Saved data entries:
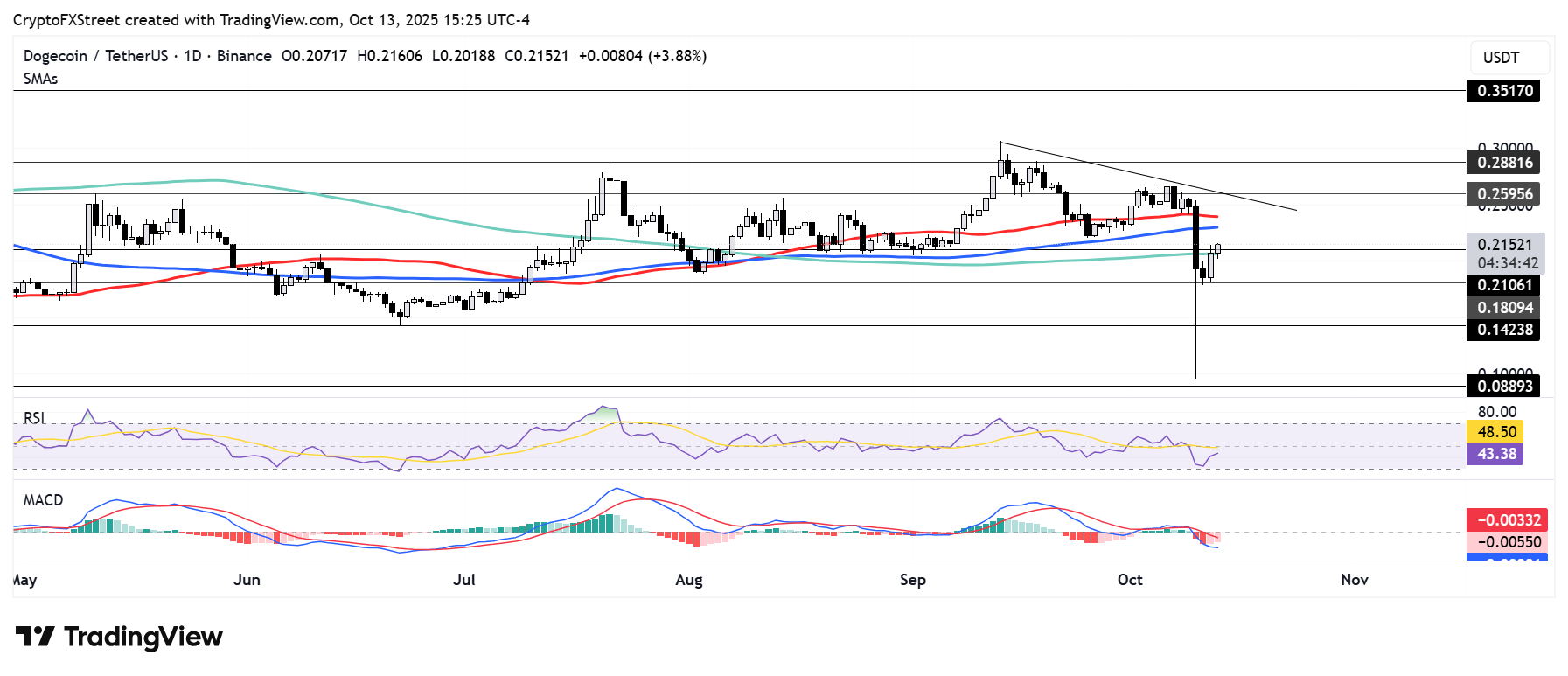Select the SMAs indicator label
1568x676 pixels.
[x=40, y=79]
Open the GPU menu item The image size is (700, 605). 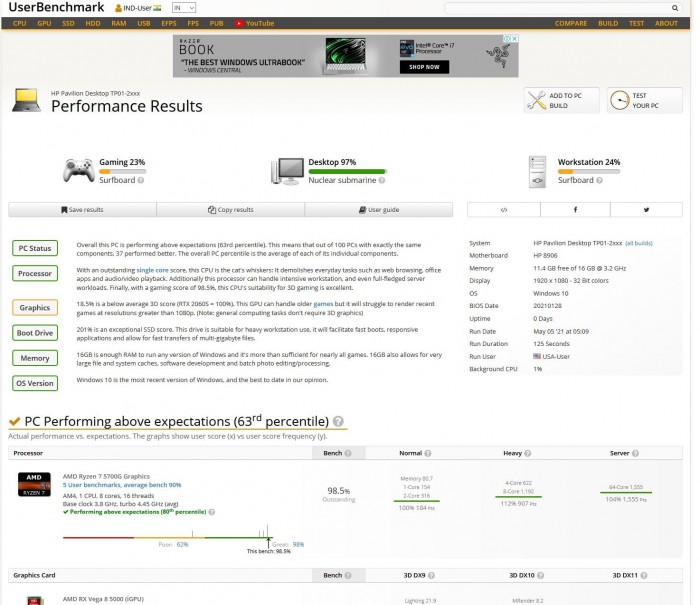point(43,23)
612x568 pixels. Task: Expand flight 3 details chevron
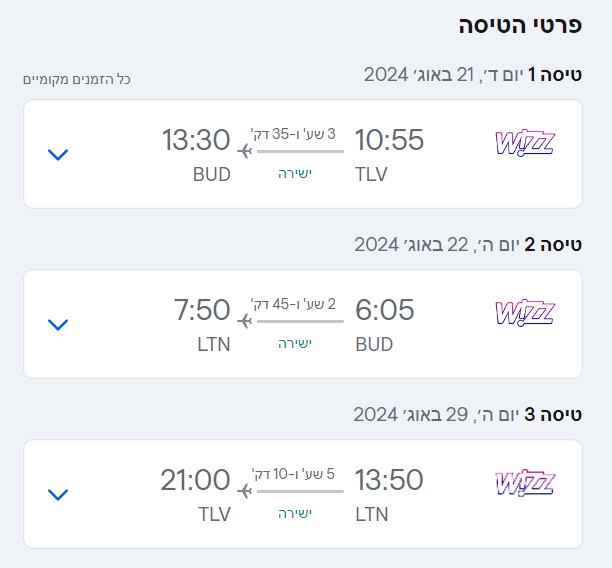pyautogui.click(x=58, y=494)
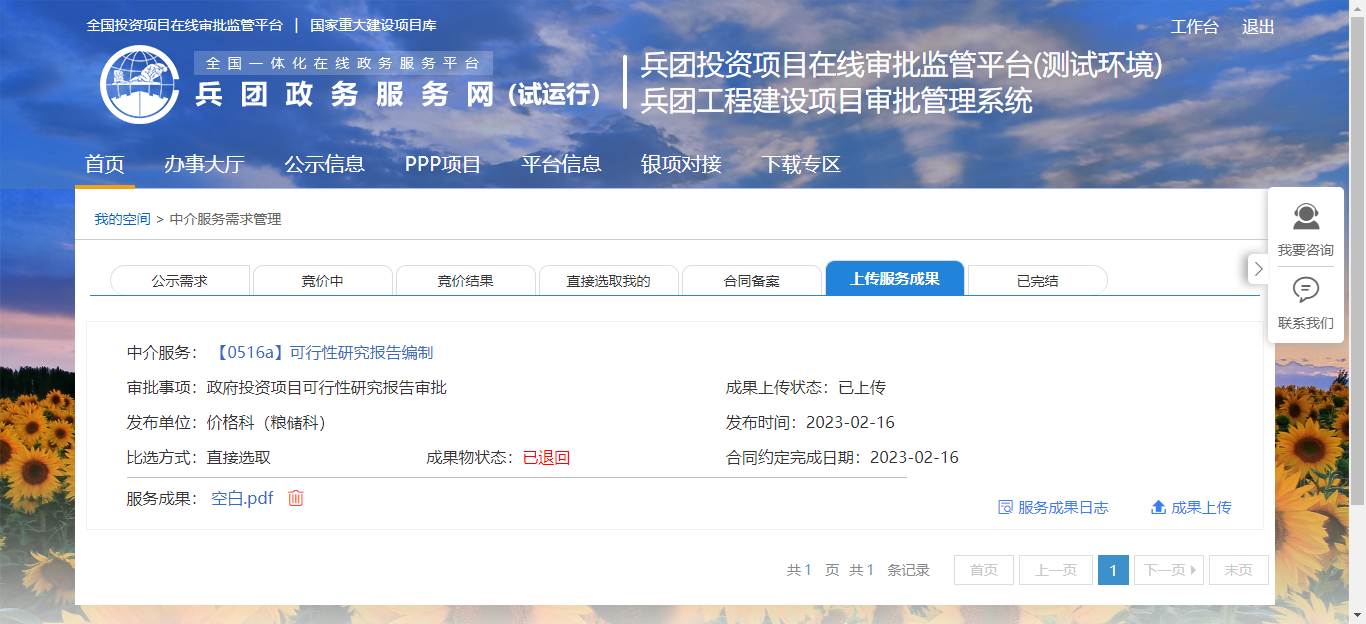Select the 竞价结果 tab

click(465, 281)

Work item:
The copy should hold exactly the lines from the line containing "612x568 pixels. Task: Expand" through the end of the data, both ends included, and no pictures.

Solved problem:
612x568 pixels. Task: Expand flight 3 details chevron
pyautogui.click(x=58, y=494)
Select the 竞价结果 tab

click(465, 281)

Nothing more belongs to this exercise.